▶ Material

***

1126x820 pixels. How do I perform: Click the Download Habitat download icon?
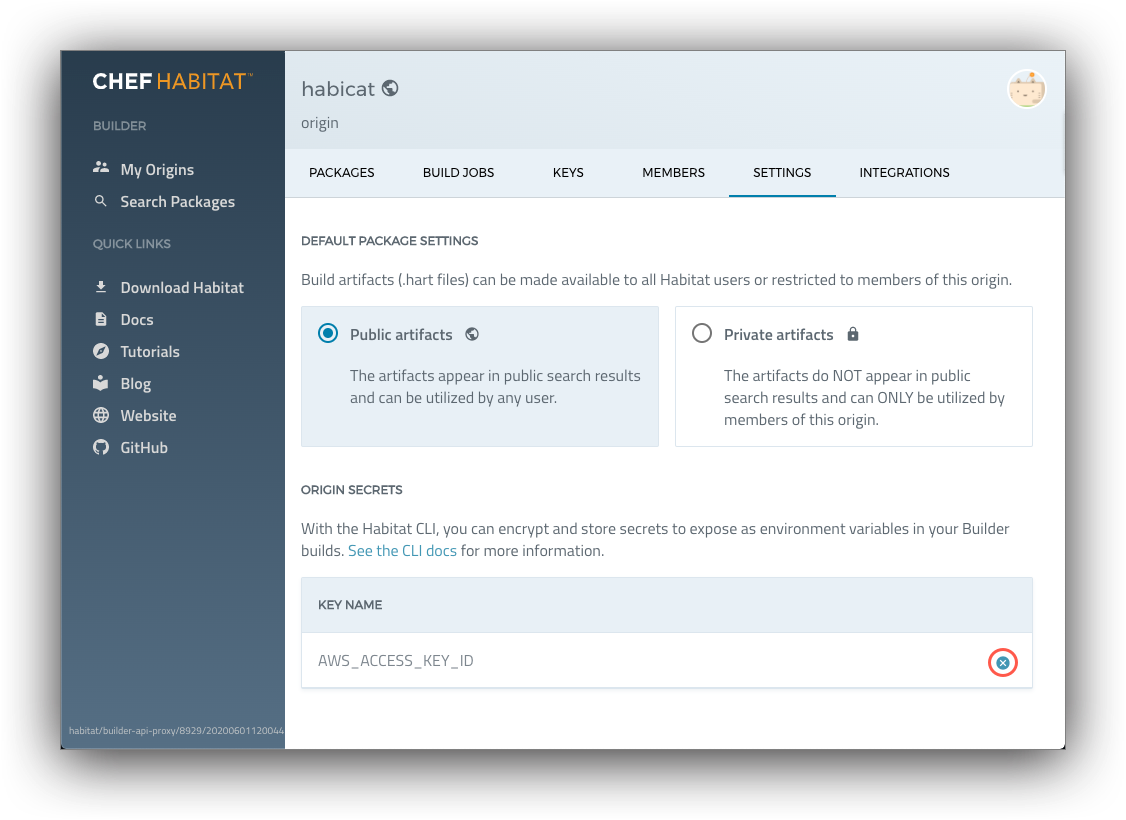[x=100, y=287]
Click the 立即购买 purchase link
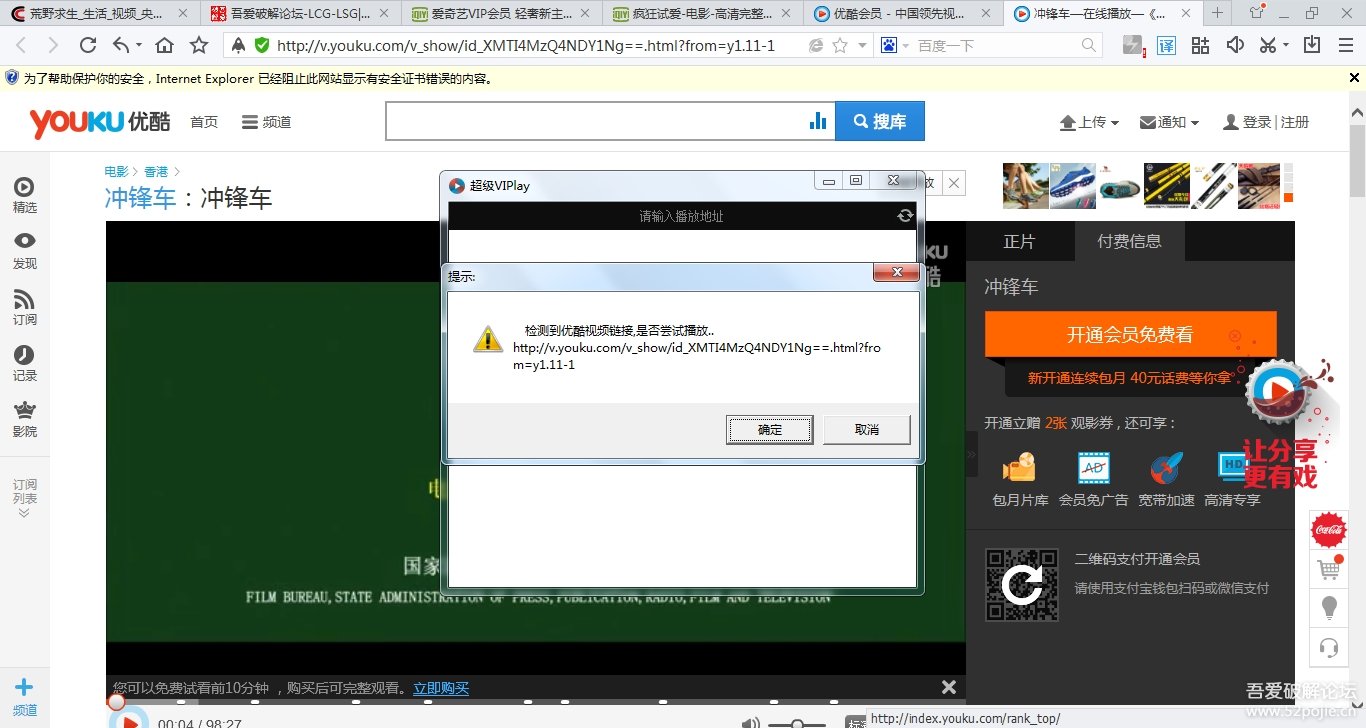1366x728 pixels. 441,687
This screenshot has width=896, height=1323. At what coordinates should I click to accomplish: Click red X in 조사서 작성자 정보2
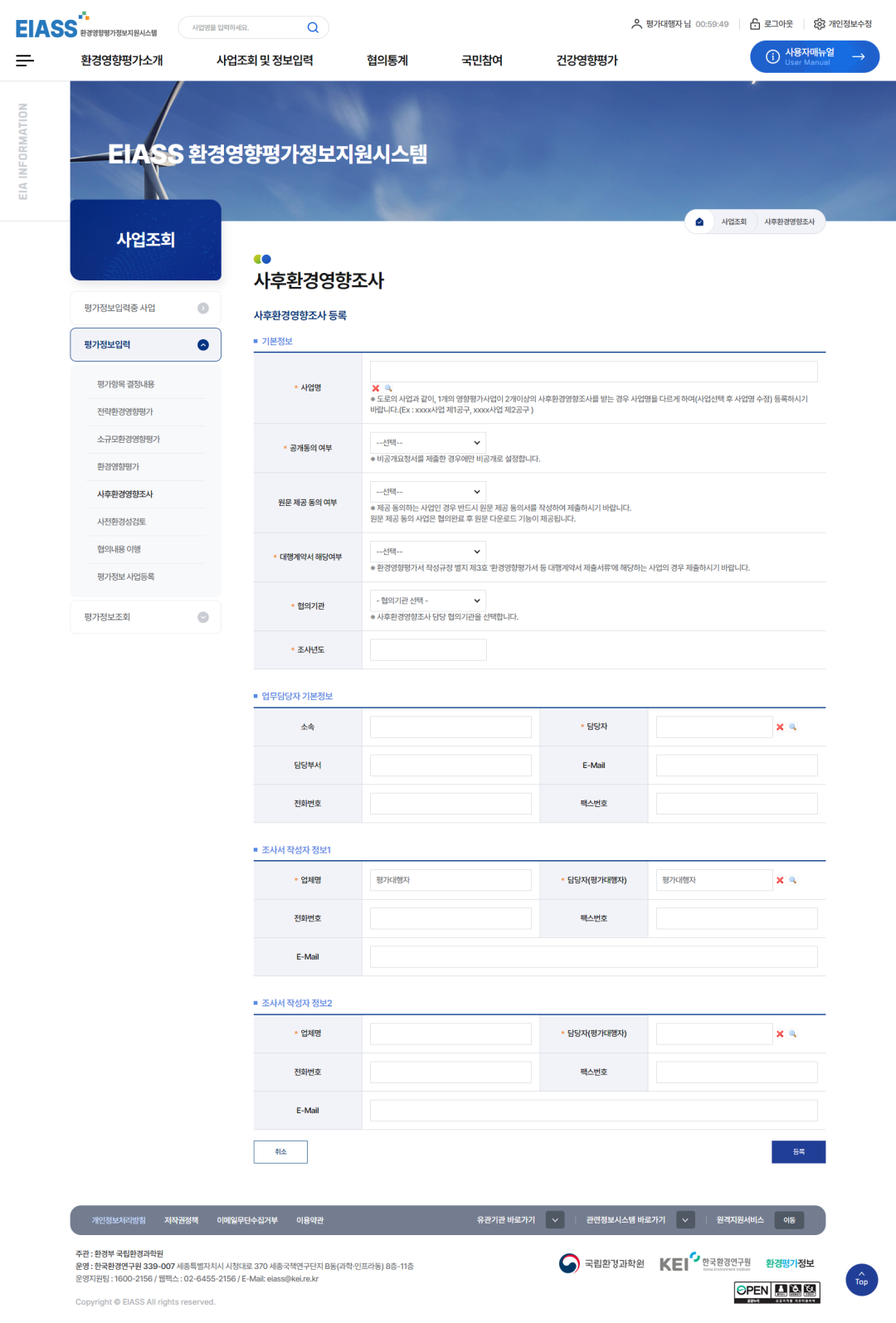(x=780, y=1034)
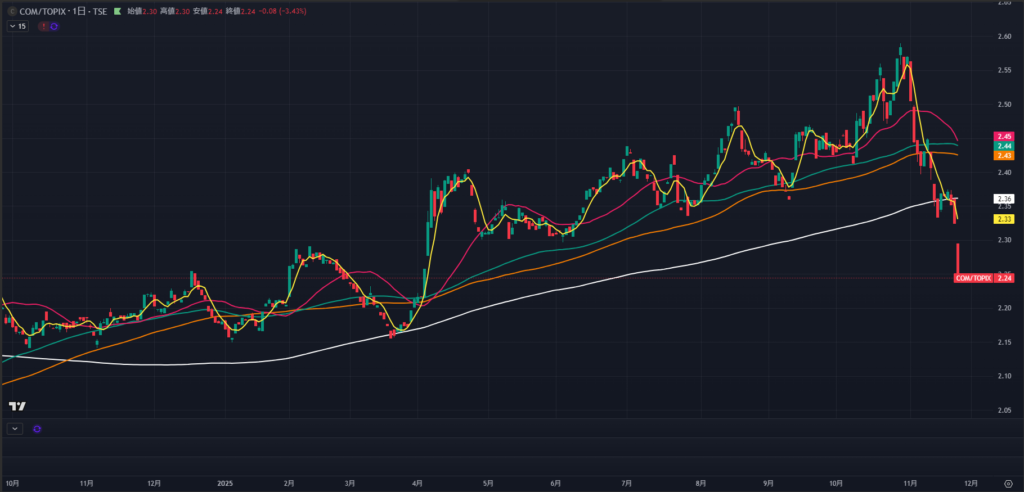Select the white 2.36 moving average label
This screenshot has height=492, width=1024.
1004,199
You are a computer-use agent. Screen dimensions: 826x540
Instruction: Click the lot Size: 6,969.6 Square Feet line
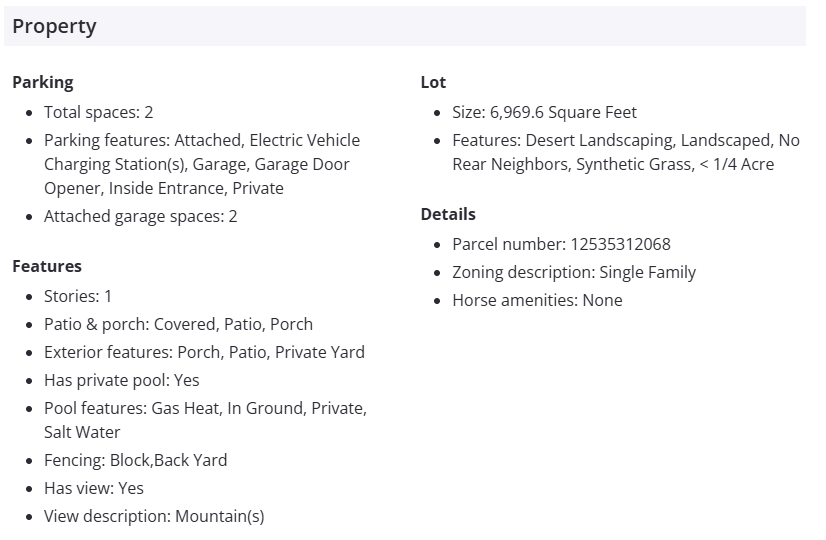point(544,112)
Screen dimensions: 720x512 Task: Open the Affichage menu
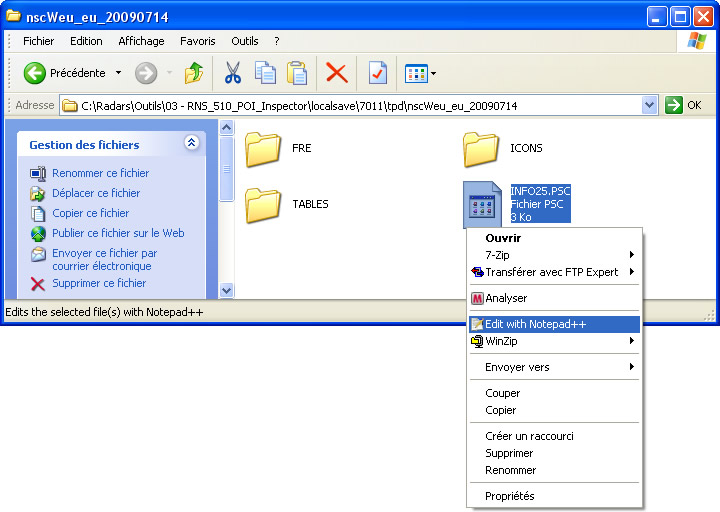[x=141, y=41]
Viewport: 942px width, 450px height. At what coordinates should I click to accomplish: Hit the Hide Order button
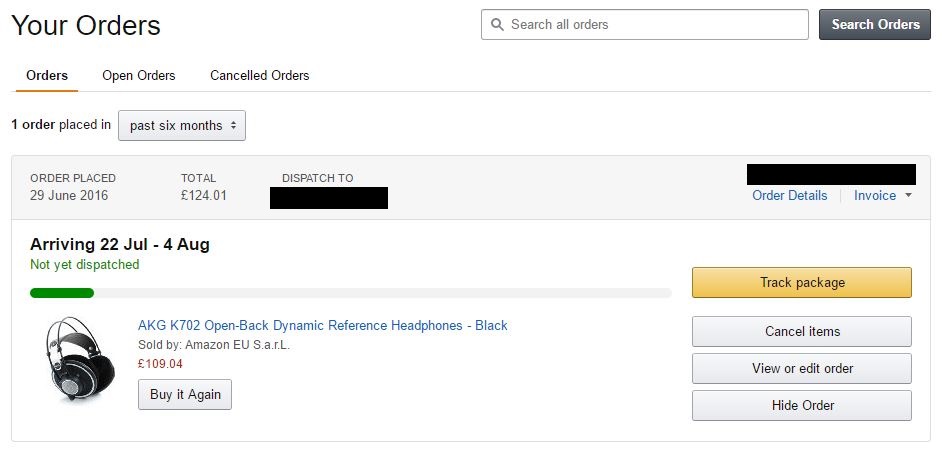(801, 405)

***

▶ Objective
Please rewrite all of the records with "At what coordinates should I click to accomplish" changed to "Where should I click to do this" and everything else left as it is. Leave the pictures out of your answer.

▶ Exercise output
1126x820 pixels. How do I perform: Click the Download Habitat download icon?
[x=100, y=287]
Click the 立即购买 purchase link
1366x728 pixels. 441,687
This screenshot has width=896, height=1323. Where should I click to do this: Click red X in 조사서 작성자 정보2
(x=780, y=1034)
Select the white 2.36 moving average label
This screenshot has height=492, width=1024.
1004,199
You are a computer-use agent. Screen dimensions: 826x540
Instruction: Click the lot Size: 6,969.6 Square Feet line
point(544,112)
Screen dimensions: 720x512 Task: Open the Affichage menu
[x=141, y=41]
Viewport: 942px width, 450px height. Where should I click to do this: Hit the Hide Order button
(801, 405)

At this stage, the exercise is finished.